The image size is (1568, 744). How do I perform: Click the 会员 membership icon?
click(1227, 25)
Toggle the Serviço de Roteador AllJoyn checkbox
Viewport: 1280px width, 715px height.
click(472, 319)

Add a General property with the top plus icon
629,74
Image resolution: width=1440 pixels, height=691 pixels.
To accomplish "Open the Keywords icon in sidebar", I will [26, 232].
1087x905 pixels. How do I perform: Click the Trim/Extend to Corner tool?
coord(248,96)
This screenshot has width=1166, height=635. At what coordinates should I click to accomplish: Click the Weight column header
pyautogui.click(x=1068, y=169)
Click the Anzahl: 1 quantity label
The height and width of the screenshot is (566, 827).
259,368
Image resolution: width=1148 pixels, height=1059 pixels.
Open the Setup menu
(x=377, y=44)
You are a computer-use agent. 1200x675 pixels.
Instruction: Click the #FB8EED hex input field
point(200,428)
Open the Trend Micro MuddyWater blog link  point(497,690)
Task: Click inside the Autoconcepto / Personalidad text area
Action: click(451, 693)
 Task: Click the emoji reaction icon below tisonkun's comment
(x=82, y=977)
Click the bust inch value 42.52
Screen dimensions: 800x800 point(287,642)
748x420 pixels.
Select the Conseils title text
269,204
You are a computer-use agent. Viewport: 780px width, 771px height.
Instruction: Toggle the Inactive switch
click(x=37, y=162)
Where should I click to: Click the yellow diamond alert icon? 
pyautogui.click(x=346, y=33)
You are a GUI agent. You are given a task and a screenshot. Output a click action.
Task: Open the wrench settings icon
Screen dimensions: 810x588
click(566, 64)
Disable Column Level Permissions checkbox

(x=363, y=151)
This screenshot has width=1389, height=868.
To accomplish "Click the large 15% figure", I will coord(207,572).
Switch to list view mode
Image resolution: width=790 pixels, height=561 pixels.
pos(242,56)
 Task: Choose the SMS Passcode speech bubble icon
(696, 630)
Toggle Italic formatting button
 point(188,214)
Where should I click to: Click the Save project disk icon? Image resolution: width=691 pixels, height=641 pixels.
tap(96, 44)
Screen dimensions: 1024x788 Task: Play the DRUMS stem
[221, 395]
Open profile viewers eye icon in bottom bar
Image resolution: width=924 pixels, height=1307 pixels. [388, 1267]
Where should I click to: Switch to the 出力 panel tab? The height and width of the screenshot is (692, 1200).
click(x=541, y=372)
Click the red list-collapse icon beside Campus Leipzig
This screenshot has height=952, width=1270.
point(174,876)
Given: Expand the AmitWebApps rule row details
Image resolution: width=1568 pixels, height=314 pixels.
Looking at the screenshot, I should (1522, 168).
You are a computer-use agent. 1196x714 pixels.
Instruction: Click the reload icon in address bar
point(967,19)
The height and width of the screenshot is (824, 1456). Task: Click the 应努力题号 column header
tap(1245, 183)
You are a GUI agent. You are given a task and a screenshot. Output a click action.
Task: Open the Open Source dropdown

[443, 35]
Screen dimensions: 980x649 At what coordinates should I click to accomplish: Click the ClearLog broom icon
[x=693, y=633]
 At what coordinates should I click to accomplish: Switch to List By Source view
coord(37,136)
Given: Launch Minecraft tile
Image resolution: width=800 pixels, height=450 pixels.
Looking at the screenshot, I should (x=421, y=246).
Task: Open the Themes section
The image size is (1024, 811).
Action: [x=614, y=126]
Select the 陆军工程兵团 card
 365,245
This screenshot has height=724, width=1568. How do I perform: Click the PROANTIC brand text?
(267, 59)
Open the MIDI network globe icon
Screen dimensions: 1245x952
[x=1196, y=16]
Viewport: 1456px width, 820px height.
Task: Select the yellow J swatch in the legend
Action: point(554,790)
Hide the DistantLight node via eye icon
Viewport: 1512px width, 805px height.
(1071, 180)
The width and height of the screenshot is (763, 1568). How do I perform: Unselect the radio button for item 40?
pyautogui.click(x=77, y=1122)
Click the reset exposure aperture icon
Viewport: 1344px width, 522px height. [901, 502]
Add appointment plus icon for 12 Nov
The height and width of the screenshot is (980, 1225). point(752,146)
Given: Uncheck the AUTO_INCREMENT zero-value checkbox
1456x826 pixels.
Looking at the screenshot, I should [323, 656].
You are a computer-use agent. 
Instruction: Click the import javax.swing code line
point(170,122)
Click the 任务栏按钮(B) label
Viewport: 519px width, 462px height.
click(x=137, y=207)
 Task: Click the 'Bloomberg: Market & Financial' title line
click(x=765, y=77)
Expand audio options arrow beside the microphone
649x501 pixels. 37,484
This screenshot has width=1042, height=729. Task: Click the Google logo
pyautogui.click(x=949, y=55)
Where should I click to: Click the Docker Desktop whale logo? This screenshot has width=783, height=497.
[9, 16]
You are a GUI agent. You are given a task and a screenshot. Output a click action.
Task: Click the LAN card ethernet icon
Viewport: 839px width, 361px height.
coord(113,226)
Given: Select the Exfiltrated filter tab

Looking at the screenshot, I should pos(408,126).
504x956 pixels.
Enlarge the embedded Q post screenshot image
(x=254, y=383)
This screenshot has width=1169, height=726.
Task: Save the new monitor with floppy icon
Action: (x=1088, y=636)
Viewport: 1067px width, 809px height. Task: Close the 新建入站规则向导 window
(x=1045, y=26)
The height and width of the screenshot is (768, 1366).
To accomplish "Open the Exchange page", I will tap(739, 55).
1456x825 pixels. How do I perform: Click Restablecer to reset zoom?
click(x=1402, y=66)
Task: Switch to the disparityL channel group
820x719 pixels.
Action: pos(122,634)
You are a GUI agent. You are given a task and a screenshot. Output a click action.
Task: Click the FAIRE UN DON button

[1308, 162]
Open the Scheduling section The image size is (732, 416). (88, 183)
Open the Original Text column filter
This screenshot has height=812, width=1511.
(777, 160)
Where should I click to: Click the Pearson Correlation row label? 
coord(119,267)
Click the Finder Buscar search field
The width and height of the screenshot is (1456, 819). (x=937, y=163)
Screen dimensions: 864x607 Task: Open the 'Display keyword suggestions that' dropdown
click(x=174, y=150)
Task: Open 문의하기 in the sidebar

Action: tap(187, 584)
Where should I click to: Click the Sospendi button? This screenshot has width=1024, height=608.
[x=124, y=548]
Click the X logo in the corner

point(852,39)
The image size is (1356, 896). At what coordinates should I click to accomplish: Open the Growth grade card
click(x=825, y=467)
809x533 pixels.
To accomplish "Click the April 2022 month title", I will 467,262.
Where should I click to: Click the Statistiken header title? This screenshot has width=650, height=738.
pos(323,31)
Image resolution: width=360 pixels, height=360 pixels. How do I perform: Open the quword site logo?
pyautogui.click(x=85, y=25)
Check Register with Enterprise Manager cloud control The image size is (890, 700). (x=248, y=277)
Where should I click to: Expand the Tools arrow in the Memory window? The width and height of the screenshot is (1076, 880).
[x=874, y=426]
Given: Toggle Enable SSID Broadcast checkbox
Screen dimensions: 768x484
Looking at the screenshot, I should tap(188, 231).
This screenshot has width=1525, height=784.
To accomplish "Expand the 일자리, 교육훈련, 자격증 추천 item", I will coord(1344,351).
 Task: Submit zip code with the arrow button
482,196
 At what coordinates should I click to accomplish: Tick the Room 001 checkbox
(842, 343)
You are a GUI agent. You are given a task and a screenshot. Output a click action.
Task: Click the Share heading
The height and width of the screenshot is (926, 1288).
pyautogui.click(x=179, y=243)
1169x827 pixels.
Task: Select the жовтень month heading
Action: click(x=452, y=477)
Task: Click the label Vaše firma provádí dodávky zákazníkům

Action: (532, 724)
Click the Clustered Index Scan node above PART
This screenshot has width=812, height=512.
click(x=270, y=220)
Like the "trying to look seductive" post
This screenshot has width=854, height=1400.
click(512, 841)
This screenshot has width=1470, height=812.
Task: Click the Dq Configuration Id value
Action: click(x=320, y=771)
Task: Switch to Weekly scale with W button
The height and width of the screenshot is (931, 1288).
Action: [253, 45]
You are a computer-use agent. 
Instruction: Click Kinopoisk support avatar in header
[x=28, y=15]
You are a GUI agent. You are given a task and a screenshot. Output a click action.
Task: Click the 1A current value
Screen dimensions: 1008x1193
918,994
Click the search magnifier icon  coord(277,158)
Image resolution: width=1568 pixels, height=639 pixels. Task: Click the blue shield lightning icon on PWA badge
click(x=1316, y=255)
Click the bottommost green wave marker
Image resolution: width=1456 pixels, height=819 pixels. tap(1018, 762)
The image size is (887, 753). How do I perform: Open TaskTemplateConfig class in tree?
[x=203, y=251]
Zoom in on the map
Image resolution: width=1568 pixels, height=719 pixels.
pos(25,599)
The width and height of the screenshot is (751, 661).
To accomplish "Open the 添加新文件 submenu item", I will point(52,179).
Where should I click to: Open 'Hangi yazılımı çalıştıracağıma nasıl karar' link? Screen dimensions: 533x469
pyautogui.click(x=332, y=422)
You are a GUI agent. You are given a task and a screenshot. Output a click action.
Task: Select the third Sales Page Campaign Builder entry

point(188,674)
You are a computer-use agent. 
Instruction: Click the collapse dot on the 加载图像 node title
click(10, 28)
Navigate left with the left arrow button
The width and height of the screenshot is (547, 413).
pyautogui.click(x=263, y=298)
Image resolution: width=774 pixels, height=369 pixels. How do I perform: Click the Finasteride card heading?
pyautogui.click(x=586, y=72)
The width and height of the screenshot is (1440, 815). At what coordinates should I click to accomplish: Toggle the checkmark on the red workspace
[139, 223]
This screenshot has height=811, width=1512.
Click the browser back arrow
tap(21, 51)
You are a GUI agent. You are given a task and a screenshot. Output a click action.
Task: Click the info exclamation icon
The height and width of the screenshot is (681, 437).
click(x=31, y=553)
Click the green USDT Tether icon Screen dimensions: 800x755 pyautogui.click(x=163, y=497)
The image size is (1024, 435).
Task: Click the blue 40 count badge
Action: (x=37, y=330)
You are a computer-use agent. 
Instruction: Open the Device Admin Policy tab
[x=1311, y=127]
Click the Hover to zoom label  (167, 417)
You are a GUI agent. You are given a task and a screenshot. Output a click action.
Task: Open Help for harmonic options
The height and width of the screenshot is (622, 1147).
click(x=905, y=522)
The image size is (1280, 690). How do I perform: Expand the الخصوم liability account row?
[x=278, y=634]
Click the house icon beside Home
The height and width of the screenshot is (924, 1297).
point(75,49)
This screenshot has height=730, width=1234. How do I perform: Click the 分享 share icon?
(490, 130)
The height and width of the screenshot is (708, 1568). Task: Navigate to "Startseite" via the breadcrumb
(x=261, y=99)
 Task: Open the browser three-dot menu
· · · · · · ·
> Your instructions
Rewrite the lines from the very first one through the one containing "coord(248,96)", both included, as a numbered list, leaving out any blank lines.

> Response
1. The image size is (1568, 744). How do I perform: Click the 会员 membership icon?
2. click(1227, 25)
3. Toggle the Serviço de Roteador AllJoyn checkbox
4. Viewport: 1280px width, 715px height.
5. click(472, 319)
6. Add a General property with the top plus icon
7. 629,74
8. Image resolution: width=1440 pixels, height=691 pixels.
9. To accomplish "Open the Keywords icon in sidebar", I will [26, 232].
10. 1087x905 pixels. How do I perform: Click the Trim/Extend to Corner tool?
11. coord(248,96)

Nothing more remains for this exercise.